(Provided material begins)

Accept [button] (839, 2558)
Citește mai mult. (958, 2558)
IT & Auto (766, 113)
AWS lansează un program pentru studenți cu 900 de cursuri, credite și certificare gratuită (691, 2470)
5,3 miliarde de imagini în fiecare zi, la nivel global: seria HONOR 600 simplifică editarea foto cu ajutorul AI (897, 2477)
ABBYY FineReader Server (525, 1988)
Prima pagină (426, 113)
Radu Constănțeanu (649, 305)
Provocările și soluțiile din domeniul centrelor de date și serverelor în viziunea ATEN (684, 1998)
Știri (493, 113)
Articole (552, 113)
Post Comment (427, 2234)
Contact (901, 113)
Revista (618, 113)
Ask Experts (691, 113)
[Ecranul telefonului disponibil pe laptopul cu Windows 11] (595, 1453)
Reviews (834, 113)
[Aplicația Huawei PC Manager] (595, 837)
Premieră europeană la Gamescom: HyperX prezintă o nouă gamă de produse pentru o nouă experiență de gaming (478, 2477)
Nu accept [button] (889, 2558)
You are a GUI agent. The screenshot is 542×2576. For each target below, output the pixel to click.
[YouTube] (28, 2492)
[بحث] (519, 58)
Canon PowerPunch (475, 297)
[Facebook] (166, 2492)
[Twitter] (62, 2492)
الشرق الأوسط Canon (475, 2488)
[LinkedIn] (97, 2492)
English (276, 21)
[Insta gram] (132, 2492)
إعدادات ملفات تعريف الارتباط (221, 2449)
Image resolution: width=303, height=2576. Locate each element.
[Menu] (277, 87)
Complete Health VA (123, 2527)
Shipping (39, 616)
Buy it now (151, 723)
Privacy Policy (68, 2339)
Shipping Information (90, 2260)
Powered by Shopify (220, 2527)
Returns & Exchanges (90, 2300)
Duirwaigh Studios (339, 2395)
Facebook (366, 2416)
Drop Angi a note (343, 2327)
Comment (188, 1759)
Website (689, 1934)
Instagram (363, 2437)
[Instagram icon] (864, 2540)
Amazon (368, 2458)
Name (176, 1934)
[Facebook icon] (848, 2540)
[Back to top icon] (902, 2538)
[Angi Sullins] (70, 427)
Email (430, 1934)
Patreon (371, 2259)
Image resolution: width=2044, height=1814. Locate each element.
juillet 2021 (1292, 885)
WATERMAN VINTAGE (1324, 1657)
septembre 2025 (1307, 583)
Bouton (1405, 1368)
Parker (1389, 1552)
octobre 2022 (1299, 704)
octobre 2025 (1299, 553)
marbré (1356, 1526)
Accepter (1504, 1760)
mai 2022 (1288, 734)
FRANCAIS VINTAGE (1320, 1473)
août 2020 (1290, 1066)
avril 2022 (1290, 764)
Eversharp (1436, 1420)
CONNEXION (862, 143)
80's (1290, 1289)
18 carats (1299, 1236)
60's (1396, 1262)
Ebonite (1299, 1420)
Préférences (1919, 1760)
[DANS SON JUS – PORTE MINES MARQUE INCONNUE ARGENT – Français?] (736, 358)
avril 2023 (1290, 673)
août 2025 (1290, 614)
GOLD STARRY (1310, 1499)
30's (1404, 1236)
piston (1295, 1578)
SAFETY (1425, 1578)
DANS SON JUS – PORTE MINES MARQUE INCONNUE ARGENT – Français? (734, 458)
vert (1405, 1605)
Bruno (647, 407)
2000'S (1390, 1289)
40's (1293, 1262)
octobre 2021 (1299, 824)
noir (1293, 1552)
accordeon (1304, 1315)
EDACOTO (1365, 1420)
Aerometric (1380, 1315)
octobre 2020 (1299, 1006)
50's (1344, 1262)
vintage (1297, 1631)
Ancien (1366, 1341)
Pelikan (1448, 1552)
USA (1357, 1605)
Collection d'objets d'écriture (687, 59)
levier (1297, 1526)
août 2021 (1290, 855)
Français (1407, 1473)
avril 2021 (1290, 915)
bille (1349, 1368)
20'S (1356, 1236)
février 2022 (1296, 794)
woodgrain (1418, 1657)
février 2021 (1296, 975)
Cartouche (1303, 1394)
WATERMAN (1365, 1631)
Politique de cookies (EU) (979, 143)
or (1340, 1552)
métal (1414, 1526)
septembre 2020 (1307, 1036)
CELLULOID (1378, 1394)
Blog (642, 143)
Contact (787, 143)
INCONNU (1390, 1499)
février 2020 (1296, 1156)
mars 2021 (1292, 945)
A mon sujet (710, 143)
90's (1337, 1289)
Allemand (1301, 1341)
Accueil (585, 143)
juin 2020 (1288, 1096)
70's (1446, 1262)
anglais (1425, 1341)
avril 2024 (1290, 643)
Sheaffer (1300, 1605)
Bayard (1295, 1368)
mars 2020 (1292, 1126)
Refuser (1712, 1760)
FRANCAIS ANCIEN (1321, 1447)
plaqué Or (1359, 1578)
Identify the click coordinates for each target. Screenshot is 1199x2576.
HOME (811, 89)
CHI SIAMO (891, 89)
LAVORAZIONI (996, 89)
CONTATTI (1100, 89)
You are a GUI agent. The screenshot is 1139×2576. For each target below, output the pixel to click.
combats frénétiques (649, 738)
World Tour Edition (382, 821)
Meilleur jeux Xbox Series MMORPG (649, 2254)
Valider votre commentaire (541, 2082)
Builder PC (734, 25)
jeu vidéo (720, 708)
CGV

(Provided material ends)

Copy the full listing verbatim.

Accept [button] (839, 2558)
Citește mai mult. (958, 2558)
IT & Auto (766, 113)
AWS lansează un program pentru studenți cu 900 de cursuri, credite și certificare gratuită (691, 2470)
5,3 miliarde de imagini în fiecare zi, la nivel global: seria HONOR 600 simplifică editarea foto cu ajutorul AI (897, 2477)
ABBYY FineReader Server (525, 1988)
Prima pagină (426, 113)
Radu Constănțeanu (649, 305)
Provocările și soluțiile din domeniul centrelor de date și serverelor în viziunea ATEN (684, 1998)
Știri (493, 113)
Articole (552, 113)
Post Comment (427, 2234)
Contact (901, 113)
Revista (618, 113)
Ask Experts (691, 113)
[Ecranul telefonului disponibil pe laptopul cu Windows 11] (595, 1453)
Reviews (834, 113)
[Aplicația Huawei PC Manager] (595, 837)
Premieră europeană la Gamescom: HyperX prezintă o nouă gamă de produse pentru o nouă experiență de gaming (478, 2477)
Nu accept [button] (889, 2558)
You are a GUI agent. The screenshot is 542×2576. For each target below, output the pixel to click.
[YouTube] (28, 2492)
[بحث] (519, 58)
Canon PowerPunch (475, 297)
[Facebook] (166, 2492)
[Twitter] (62, 2492)
الشرق الأوسط Canon (475, 2488)
[LinkedIn] (97, 2492)
English (276, 21)
[Insta gram] (132, 2492)
إعدادات ملفات تعريف الارتباط (221, 2449)
Image resolution: width=303, height=2576. Locate each element.
[Menu] (277, 87)
Complete Health VA (123, 2527)
Shipping (39, 616)
Buy it now (151, 723)
Privacy Policy (68, 2339)
Shipping Information (90, 2260)
Powered by Shopify (220, 2527)
Returns & Exchanges (90, 2300)
Duirwaigh Studios (339, 2395)
Facebook (366, 2416)
Drop Angi a note (343, 2327)
Comment (188, 1759)
Website (689, 1934)
Instagram (363, 2437)
[Instagram icon] (864, 2540)
Amazon (368, 2458)
Name (176, 1934)
[Facebook icon] (848, 2540)
[Back to top icon] (902, 2538)
[Angi Sullins] (70, 427)
Email (430, 1934)
Patreon (371, 2259)
Image resolution: width=2044, height=1814. Locate each element.
juillet 2021 (1292, 885)
WATERMAN VINTAGE (1324, 1657)
septembre 2025 (1307, 583)
Bouton (1405, 1368)
Parker (1389, 1552)
octobre 2022 (1299, 704)
octobre 2025 (1299, 553)
marbré (1356, 1526)
Accepter (1504, 1760)
mai 2022 (1288, 734)
FRANCAIS VINTAGE (1320, 1473)
août 2020 (1290, 1066)
avril 2022 (1290, 764)
Eversharp (1436, 1420)
CONNEXION (862, 143)
80's (1290, 1289)
18 carats (1299, 1236)
60's (1396, 1262)
Ebonite (1299, 1420)
Préférences (1919, 1760)
[DANS SON JUS – PORTE MINES MARQUE INCONNUE ARGENT – Français?] (736, 358)
avril 2023 (1290, 673)
août 2025 (1290, 614)
GOLD STARRY (1310, 1499)
30's (1404, 1236)
piston (1295, 1578)
SAFETY (1425, 1578)
DANS SON JUS – PORTE MINES MARQUE INCONNUE ARGENT – Français? (734, 458)
vert (1405, 1605)
Bruno (647, 407)
2000'S (1390, 1289)
40's (1293, 1262)
octobre 2021 (1299, 824)
noir (1293, 1552)
accordeon (1304, 1315)
EDACOTO (1365, 1420)
Aerometric (1380, 1315)
octobre 2020 (1299, 1006)
50's (1344, 1262)
vintage (1297, 1631)
Ancien (1366, 1341)
Pelikan (1448, 1552)
USA (1357, 1605)
Collection d'objets d'écriture (687, 59)
levier (1297, 1526)
août 2021 (1290, 855)
Français (1407, 1473)
avril 2021 (1290, 915)
bille (1349, 1368)
20'S (1356, 1236)
février 2022 (1296, 794)
woodgrain (1418, 1657)
février 2021 (1296, 975)
Cartouche (1303, 1394)
WATERMAN (1365, 1631)
Politique de cookies (EU) (979, 143)
or (1340, 1552)
métal (1414, 1526)
septembre 2020 (1307, 1036)
CELLULOID (1378, 1394)
Blog (642, 143)
Contact (787, 143)
INCONNU (1390, 1499)
février 2020 (1296, 1156)
mars 2021 (1292, 945)
A mon sujet (710, 143)
90's (1337, 1289)
Allemand (1301, 1341)
Accueil (585, 143)
juin 2020 (1288, 1096)
70's (1446, 1262)
anglais (1425, 1341)
avril 2024 (1290, 643)
Sheaffer (1300, 1605)
Bayard (1295, 1368)
mars 2020 (1292, 1126)
Refuser (1712, 1760)
FRANCAIS ANCIEN (1321, 1447)
plaqué Or (1359, 1578)
Identify the click coordinates for each target. Screenshot is 1199x2576.
HOME (811, 89)
CHI SIAMO (891, 89)
LAVORAZIONI (996, 89)
CONTATTI (1100, 89)
You are a GUI agent. The screenshot is 1139×2576. For each target below, output the pixel to click.
combats frénétiques (649, 738)
World Tour Edition (382, 821)
Meilleur jeux Xbox Series MMORPG (649, 2254)
Valider votre commentaire (541, 2082)
Builder PC (734, 25)
jeu vidéo (720, 708)
CGV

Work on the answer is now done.